OM AH VAJRAPANI HUM HUM PET
Así siete veces pensando para mi misma que era la persona más tonta que había en ese momento en el parque. Pero funcionó. Y ¿sabes que? No creo que fuera la fuerza de ese mantra, ni el cariño con el que me lo escribió la amiga que quiso ayudarme. Fui yo misma que, por primera vez, me senté a pensar, a calmarme, antes de dejarme ir sin control ni medida.
No ha sido un camino fácil, ni mucho menos. La ira tardo mucho en irse y entonces comprendí que también era necesaria. Pero tenía que aprender a controlarla. Así empezamos una relación diferente en la que ella venía solo cuando yo la llamaba y no cuando ella quería. Me ayudó a salir de muchos sitios en los que no quería estar y a defenderme de lo que no era justo ni quería en mi vida. Mi yo de entonces nunca creyó que fuera posible no responder a un ataque con ira. Pero sé que estaría feliz de que ya no me duelan los nudillos como entonces, de que ya no me tenga que enfrentar al arrepentimiento de los dardos envenenados que lanzaba sin control a todos aquellos que me querían.

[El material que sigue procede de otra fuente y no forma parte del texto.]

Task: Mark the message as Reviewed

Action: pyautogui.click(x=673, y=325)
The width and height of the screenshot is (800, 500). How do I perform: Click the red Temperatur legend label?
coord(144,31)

Cada vez que vuelvo al centro budista de Malaga les recuerdo la misma anécdota. La primera vez que entré a una de las clases una de las maestras (a la que adoro) estaba explicando que tenemos que ser capaces de controlar nuestras propias emociones independientemente de lo que nos hagan. A mi me parecía una quimera imposible y apenas atendía, hasta que una de las asistentes empezó a preguntar:
-Pero imagínate que alguien te ataca, de noche, en tu casa. ¿Tú no puedes defenderte?
-Claro que tienes que defenderte, pero sin ira
-Pero a ver, imáginate que tú estás durmiendo y abres los ojos y hay un tío con un cuchillo “así de grande” a los pies de tu cama ¿qué haces?

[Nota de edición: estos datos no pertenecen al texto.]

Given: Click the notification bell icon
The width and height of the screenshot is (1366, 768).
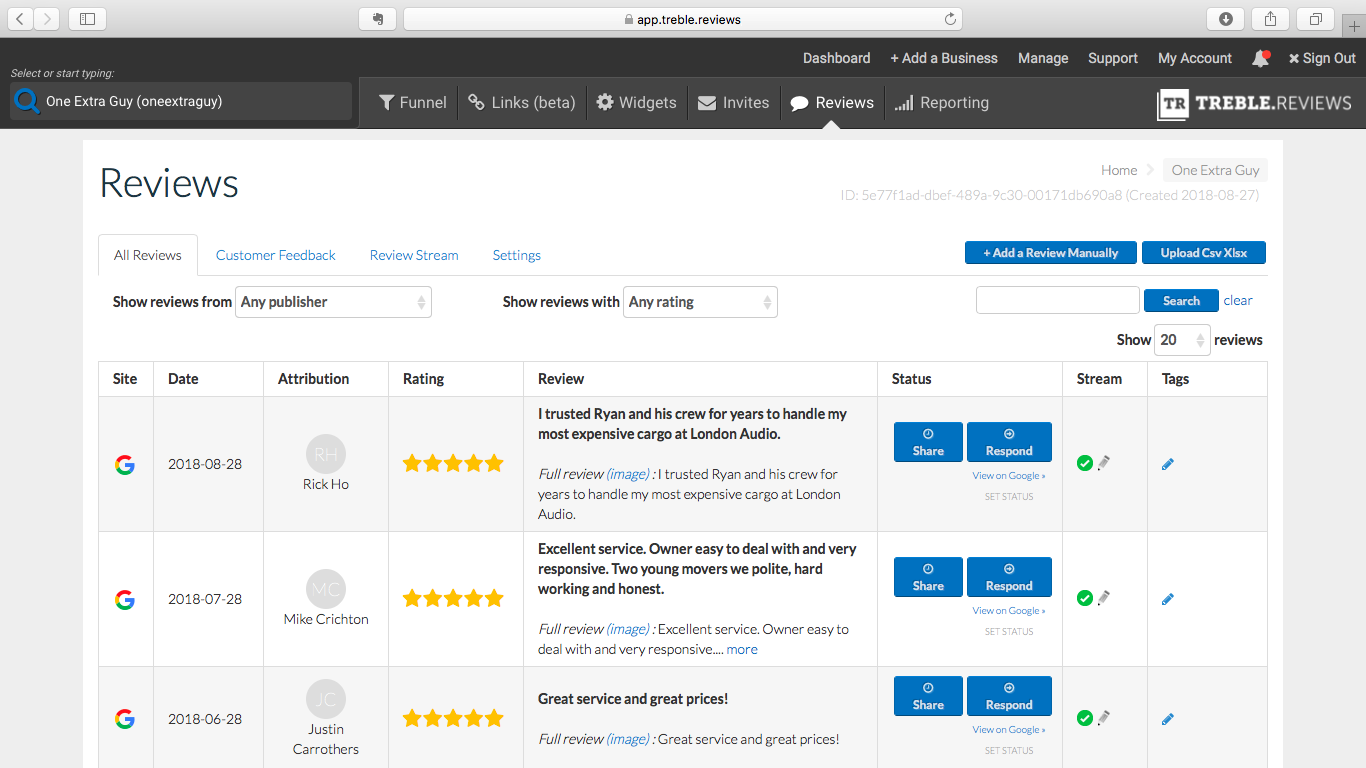Looking at the screenshot, I should coord(1260,59).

Continuaron un rato así mientras la maestra trataba de explicarle que el problema no estaba en la acción en sí, el hecho de defenderte, si no en el control de tus propias emociones en cada momento. Al final todo terminó con una frase magistral que siempre me hace sonreír: «Bueno pues te levantas y le pegas una patada al tio ¡pero sin ira!»